To find the intersection point of two lines, you must know both lines' equations. Once those are known, solve both equations for "x," then substitute the answer for "x" in either line's equation and solve for "y." The point (x,y) is the point where both lines intersect.

**Find the equations of both lines**Depending on the situation, both equations might be given, or the equations might have to be calculated from other given information or from an illustration. Calculate the equations in either a point/slope form or a slope/intercept form. Either form works with this process.

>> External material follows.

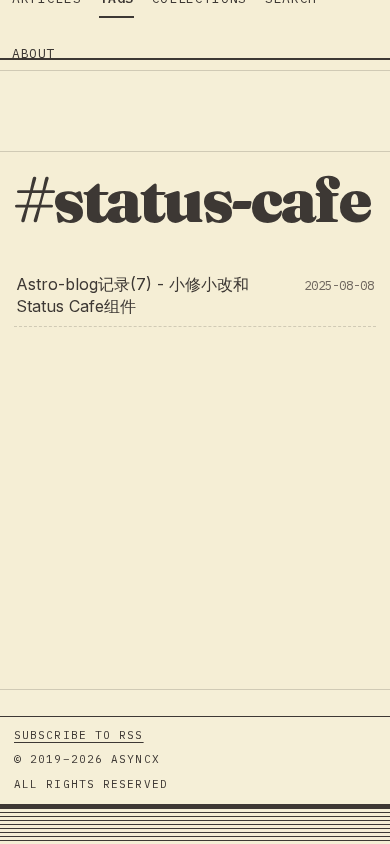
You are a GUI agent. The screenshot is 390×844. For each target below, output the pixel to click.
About (33, 53)
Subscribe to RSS (79, 735)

**Set both equations to equal y**Once the equations are known, rearrange the equations to get the "x" variables on one side of the equal sign and the "y" variables on the other. Solve the equations to the point where one "y" is on one side of the equation, and all the "x" variables are on the other.

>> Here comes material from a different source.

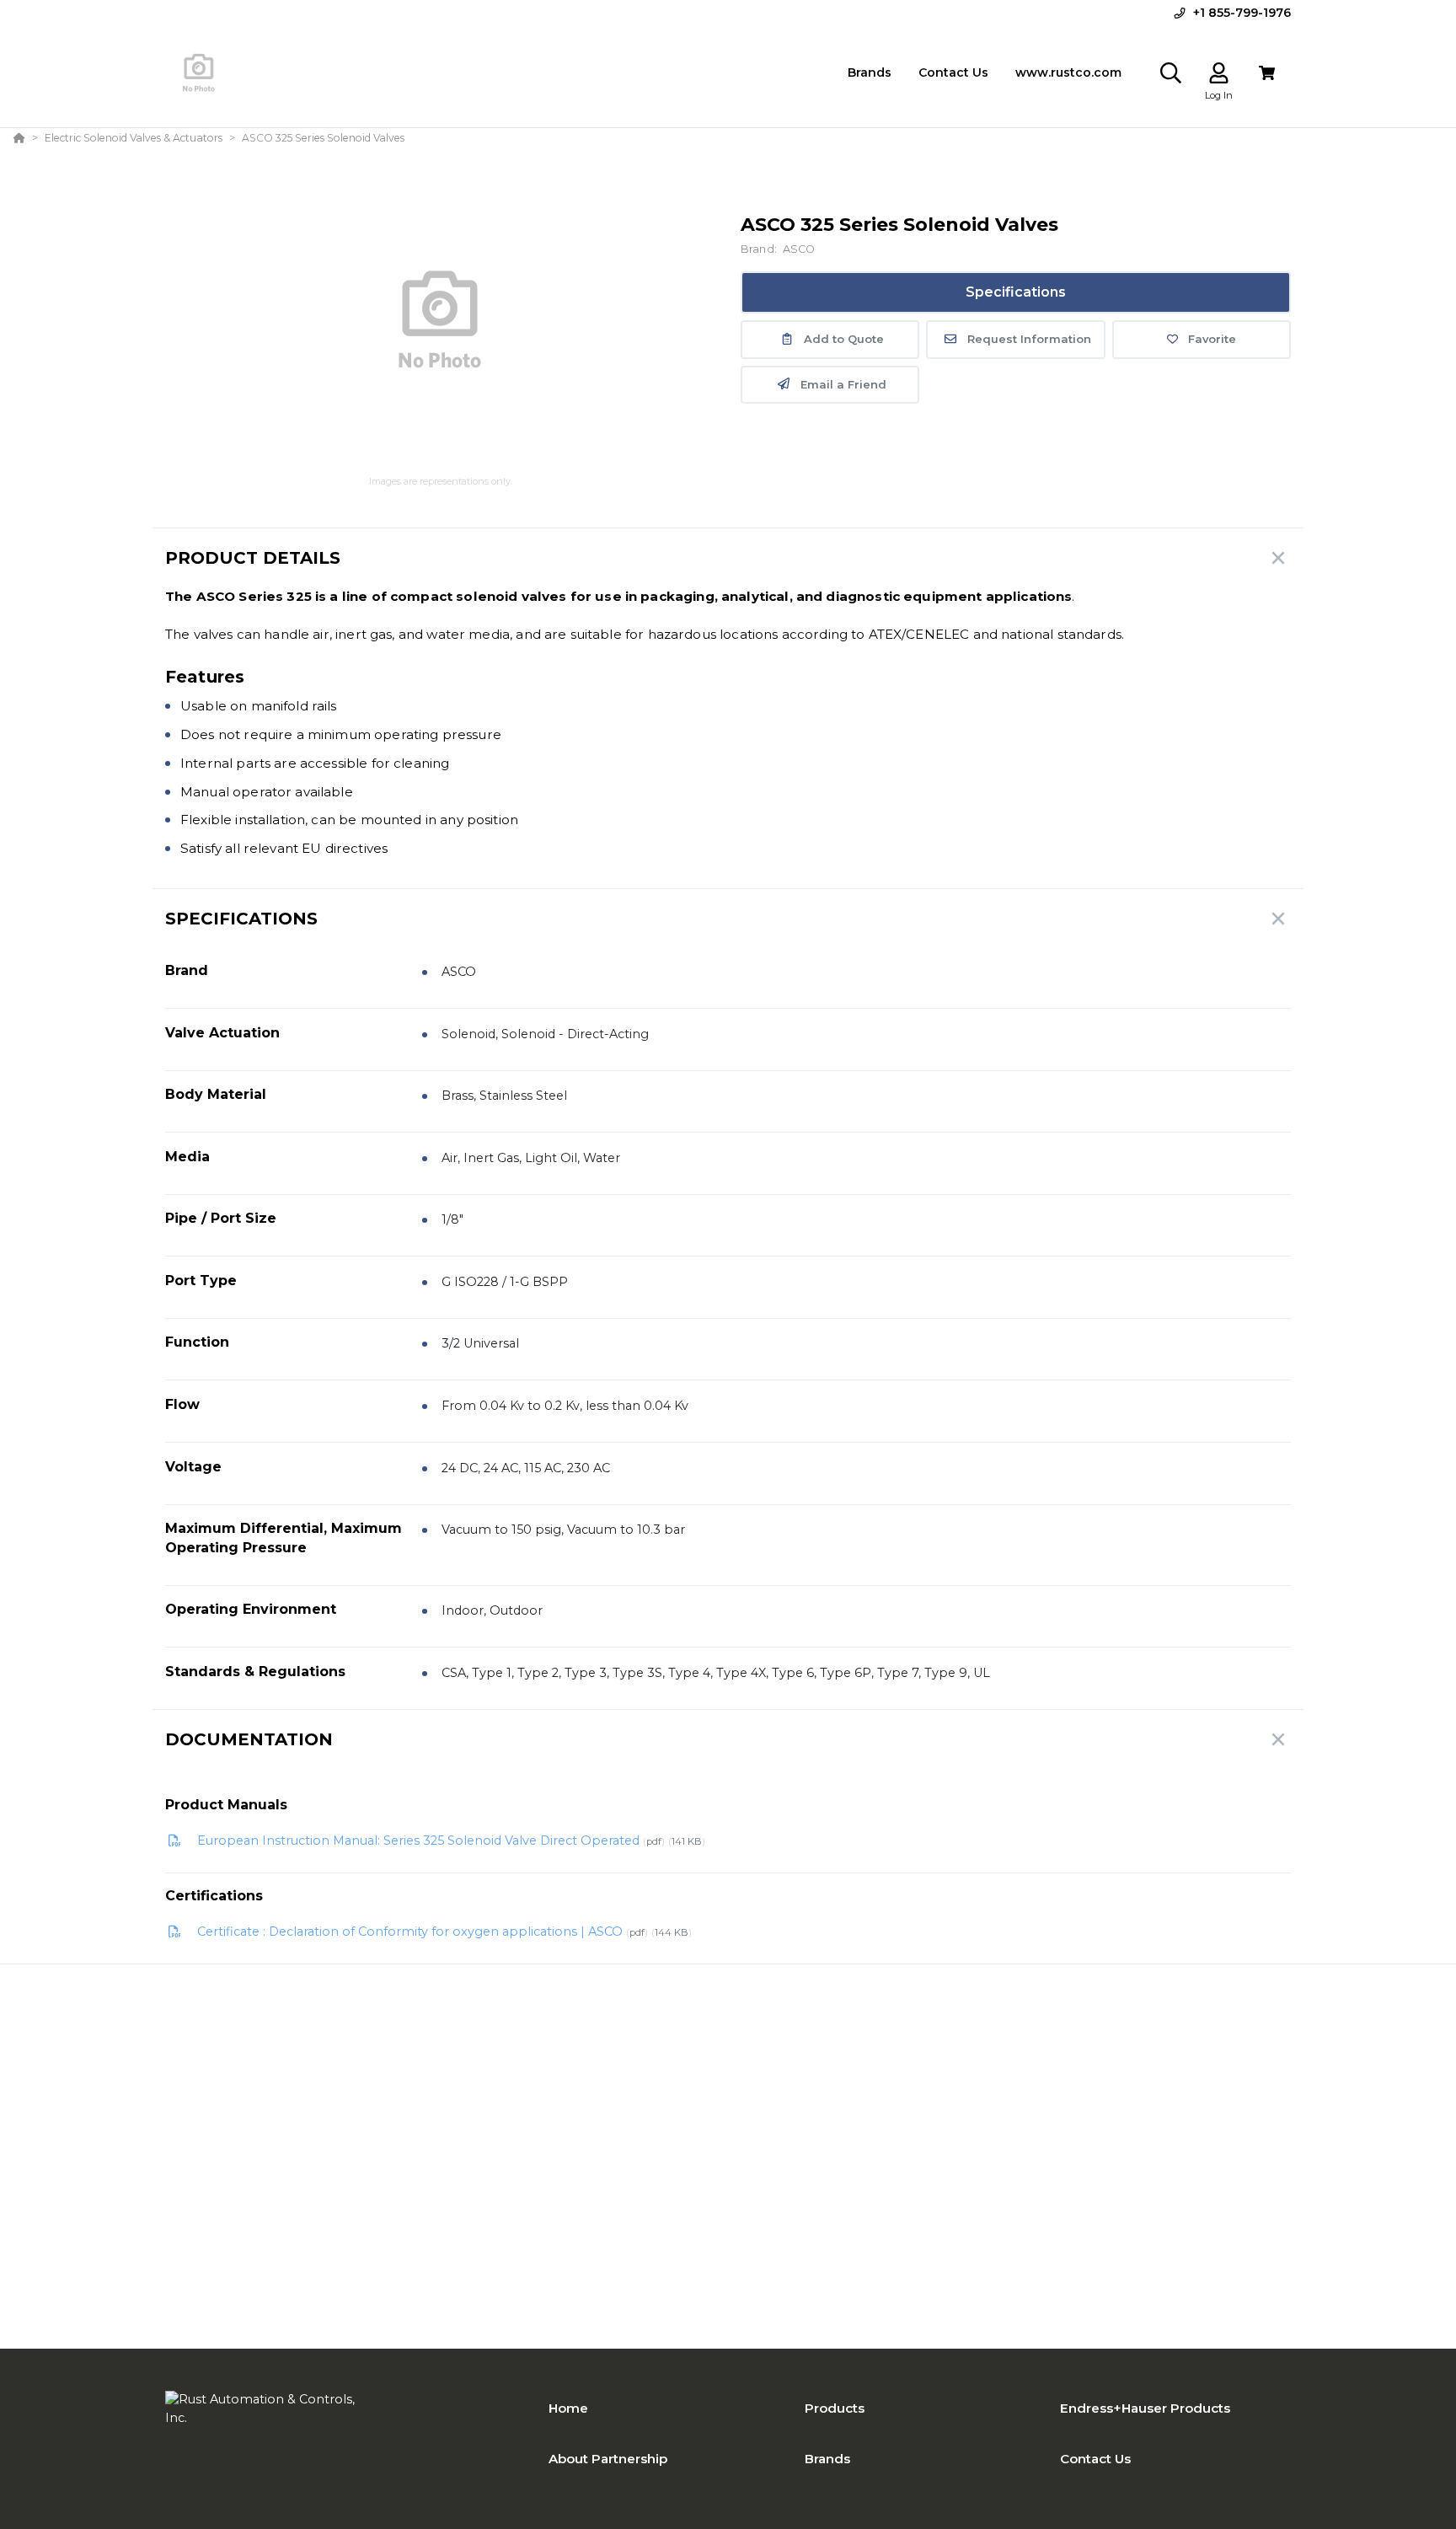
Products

**Set both equations to equal each other**Since both equations now equal "y," they equal each other. Put one of them on each side of the equal sign. This allows solving for "x."

**Solve the equations for x**Using mathematical processes, solve the equations for the value of "x."

**Substitute the numerical value of "x" in the original equations**Once you have the value of "x," substitute that value for the "x" variables in one of the original equations. Either equation gives the same answer.

**Solve for y**Simply solve the newly written equation, and obtain the value of "y."

**Record the intersection point**The intersection point of the two lines is the point (x,y). Once both values are obtained, that is the answer.